Provided passage:
════════

In part 1 and part 2 of my previous blogs, I explained the capabilities of Trellix XDR (Extended detection and response) platform through two use cases - Phishing email and Threat Intel sharing. In part 3 of this Trellix XDR Blog series, I will be leveraging a live example of Malware playbook and will showcase, how a well integrated XDR platform can help organization around Malware detection, response and remediation. Most of the organizations faces challenges around Malware containment and hopefully this article would give some guidance to the organizations currently evaluating XDR and what they should expect from an XDR platform. Happy reading and feel free to reach out to your Trellix team to further discuss any of these use cases and how they can be customized specifically to your organization.

In the current threat environment, SOC teams continuously face the pressure of detecting an intrusion as quickly as possible before it becomes a major security incident. With so many point products in use in a typical organization, it is often very time consuming and challenging for the SOC team to search through all of the noise to find important alerts that may indicate the presence of a threat in the environment. Recent complex supply chain cyber attacks and critical vulnerabilites in trusted network and security solutions exacerbate the problem, making it even more challenging to find the proverbial “needle in a haystack” and to properly determine how to respond when a security anomaly is detected.

Thus, there is a compelling need for today’s SOC team to have an access to an XDR platform that can enable them to detect, respond to and remediate threats across all attack channels including Email, Endpoint, Network and Cloud without the inefficiencies of switching between multiple point solutions and with the ability to work with relevant data that’s actionable. The XDR platform should automate most of the manual and time consuming (yet important) investigative tasks and present data that’s more relevant to the analyst’s investigation. Additionally, the XDR platform should codify investigation and response playbooks, making it easy for even a less experienced analyst to make the right decisions and take rapid and effective actions to stop an attack and limit the scope of an incident.

════════

Source data:
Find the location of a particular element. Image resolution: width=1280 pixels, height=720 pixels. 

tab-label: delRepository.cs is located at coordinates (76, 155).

════════

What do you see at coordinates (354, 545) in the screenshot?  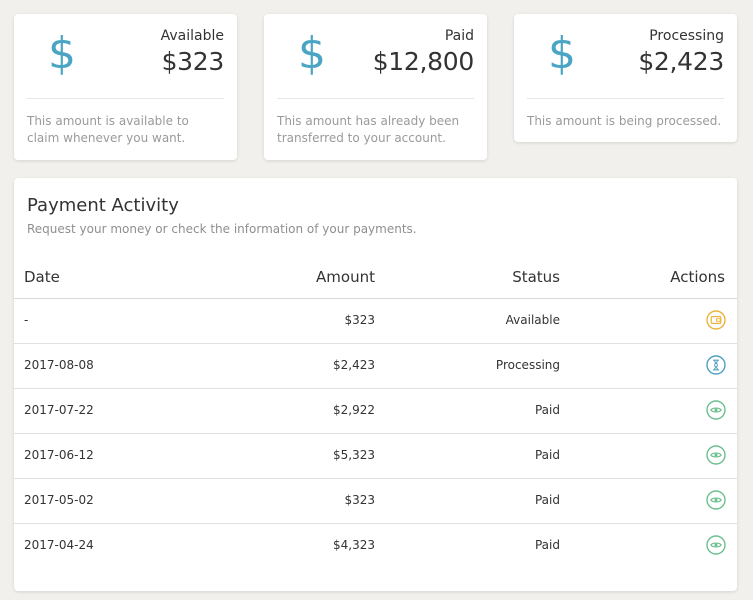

════════

Reproduce the passage on the Trellix XDR platform word for word, from start to finish.

Task output:
In part 1 and part 2 of my previous blogs, I explained the capabilities of Trellix XDR (Extended detection and response) platform through two use cases - Phishing email and Threat Intel sharing. In part 3 of this Trellix XDR Blog series, I will be leveraging a live example of Malware playbook and will showcase, how a well integrated XDR platform can help organization around Malware detection, response and remediation. Most of the organizations faces challenges around Malware containment and hopefully this article would give some guidance to the organizations currently evaluating XDR and what they should expect from an XDR platform. Happy reading and feel free to reach out to your Trellix team to further discuss any of these use cases and how they can be customized specifically to your organization.

In the current threat environment, SOC teams continuously face the pressure of detecting an intrusion as quickly as possible before it becomes a major security incident. With so many point products in use in a typical organization, it is often very time consuming and challenging for the SOC team to search through all of the noise to find important alerts that may indicate the presence of a threat in the environment. Recent complex supply chain cyber attacks and critical vulnerabilites in trusted network and security solutions exacerbate the problem, making it even more challenging to find the proverbial “needle in a haystack” and to properly determine how to respond when a security anomaly is detected.

Thus, there is a compelling need for today’s SOC team to have an access to an XDR platform that can enable them to detect, respond to and remediate threats across all attack channels including Email, Endpoint, Network and Cloud without the inefficiencies of switching between multiple point solutions and with the ability to work with relevant data that’s actionable. The XDR platform should automate most of the manual and time consuming (yet important) investigative tasks and present data that’s more relevant to the analyst’s investigation. Additionally, the XDR platform should codify investigation and response playbooks, making it easy for even a less experienced analyst to make the right decisions and take rapid and effective actions to stop an attack and limit the scope of an incident.